Aussitôt levé, je fus secoué par un tel frisson que les dents faillirent me sauter hors de la bouche ; tout mon corps tremblait. J’ouvris la porte et j’écoutai. La maison était plongée dans un sommeil profond. Je jetai un coup d’œil sur moi même et tout autour ; j’étais plein de stupéfaction : je n’arrivais pas à comprendre. Comment avais-je pu en rentrant hier ne pas fermer la porte et me jeter sur le divan non seulement sans me déshabiller mais même sans ôter mon chapeau, car celui-ci avait roulé par terre et se trouvait toujours à la même place, près de l’oreiller. Si quelqu’un était entré ici qu’aurait-il pensé ? que je suis saoul.

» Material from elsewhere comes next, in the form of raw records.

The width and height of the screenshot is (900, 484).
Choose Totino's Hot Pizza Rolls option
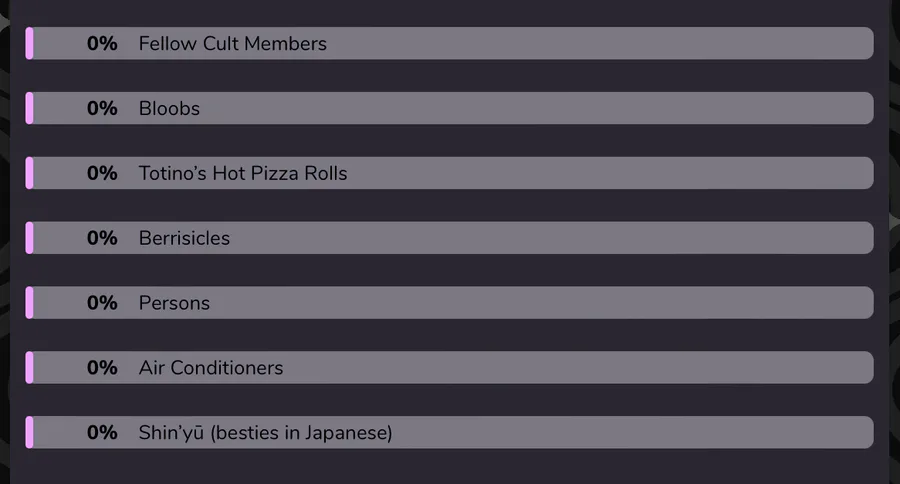[x=449, y=173]
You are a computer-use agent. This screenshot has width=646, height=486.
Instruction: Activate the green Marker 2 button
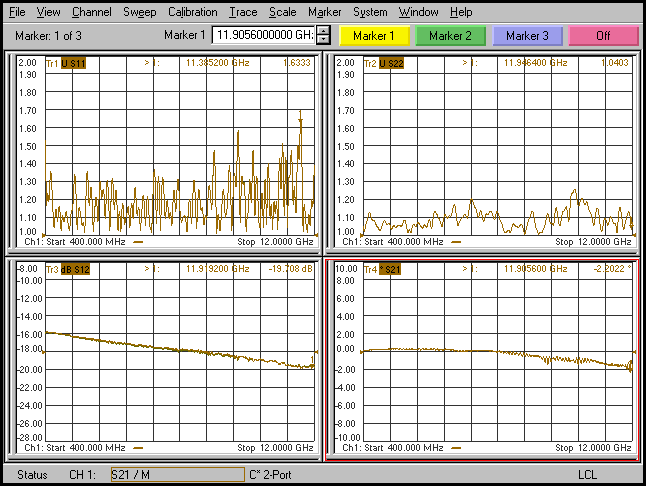[x=450, y=36]
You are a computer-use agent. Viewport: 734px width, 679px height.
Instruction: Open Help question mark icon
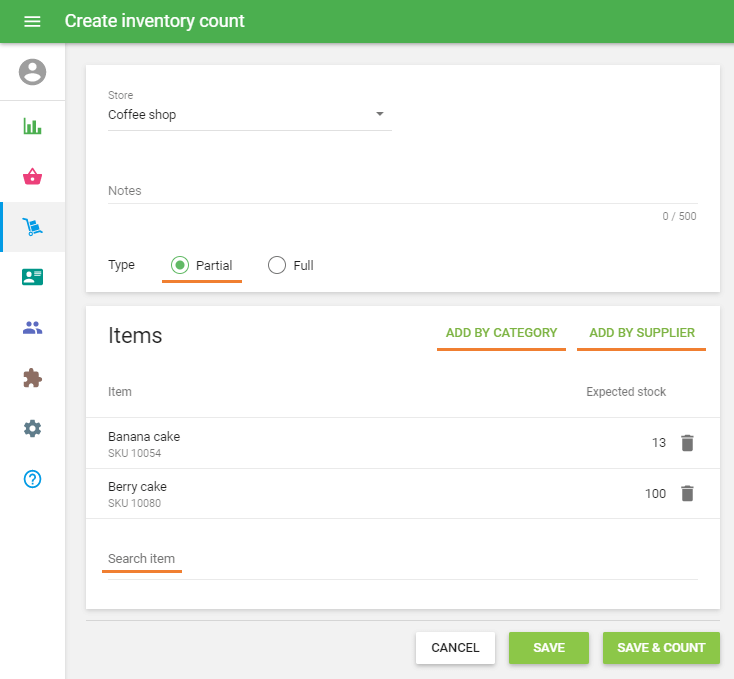[x=33, y=479]
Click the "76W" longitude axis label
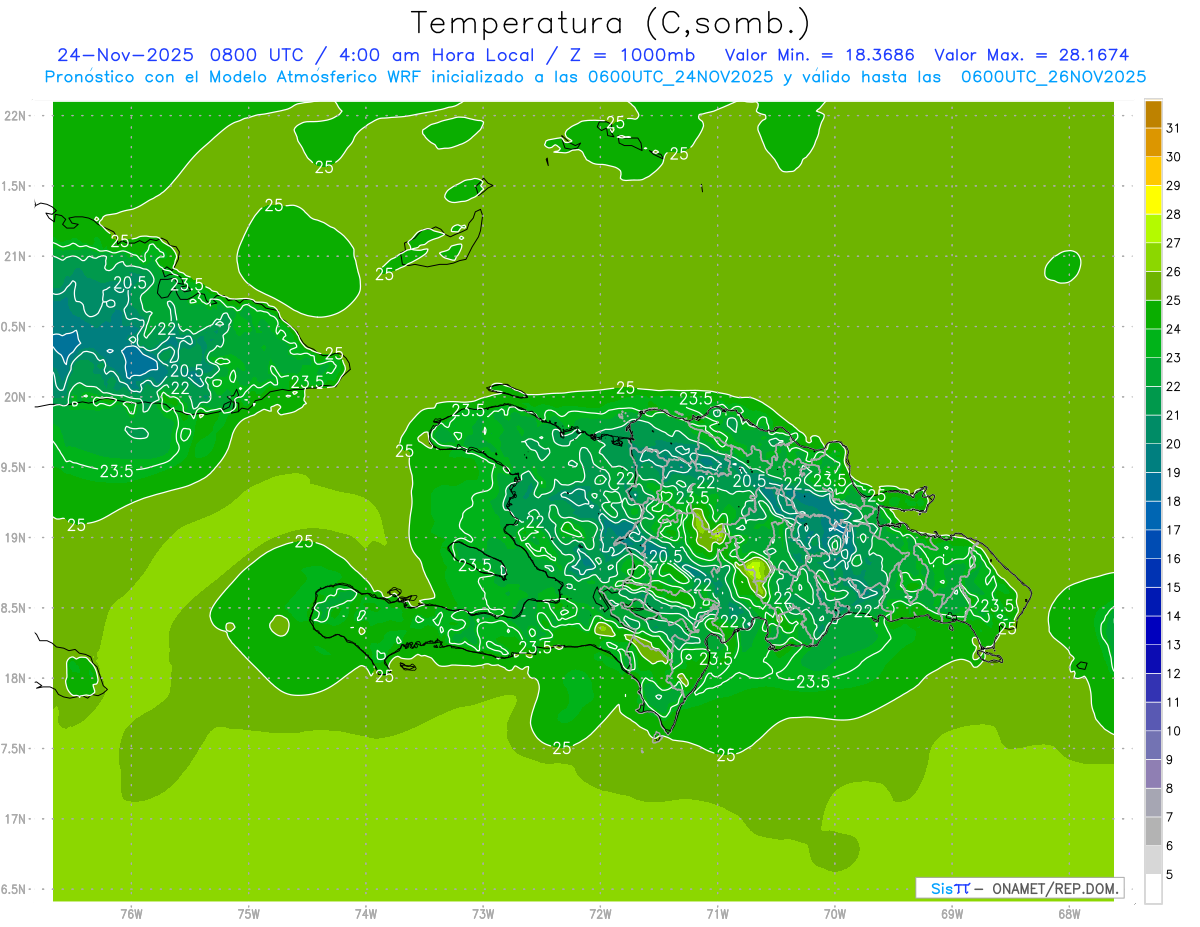Viewport: 1200px width, 927px height. click(x=131, y=913)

Pourtant…D’un bond je me précipitai vers la fenêtre. Il faisait assez clair, je me mis à m’inspecter des pieds à la tête, à examiner mes effets : ne portaient-ils pas quelque trace ? impossible de le faire ainsi ! toujours secoué par un frisson, j’entrepris de me déshabiller complètement  et de visiter mes habits de nouveau. Je regardais chaque fil, chaque loque et ne me fiant pas à moi, je recommençai l’inspection à trois reprises. Mais je ne trouvais rien, aucune trace, sauf sur le pantalon, dont le bas tout effiloché pendait en frange. Dieu merci ! dis-je à part moi ; j’étais vraiment heureux. Il y avait sur la frange comme des taches de sang qui à présent s’étaient coagulées. Je saisis mon canif et coupai toute la frange. Il n’y avait plus rien nulle part.

 

 La lecture eut des effets inattendus. Il y eut des pleurs, certains se voilèrent la face, d’autres partirent avant la fin. Un curé qui avait été impliqué dans une affaire de pédophilie fut le seul à tenir jusqu’au bout. Le soir, après la fin de la lecture, il fit une tentative de suicide dont on me fit endosser la responsabilité. Je retournai au trou sans mes Dostoïevski, mais avec des pages entières imprimées en caractères Cyrilliques dans ma tête. Je fis connaissance d’une blatte qui s’était égarée là par je ne sais quel mystère. Elle me tint compagnie. Cette bestiole aimait la littérature. Je la posais sur le dos de ma main et je lui récitais des poèmes de Baudelaire. Elle écoutait silencieusement, ses grandes antennes tendues vers le flux de mots qui tombait sans discontinuer. Les matons s’affolèrent, on fit venir un expert psychiatre qui s’inquiéta de ma santé mentale et parvint à me faire sortir quelques jours avant la date prévue.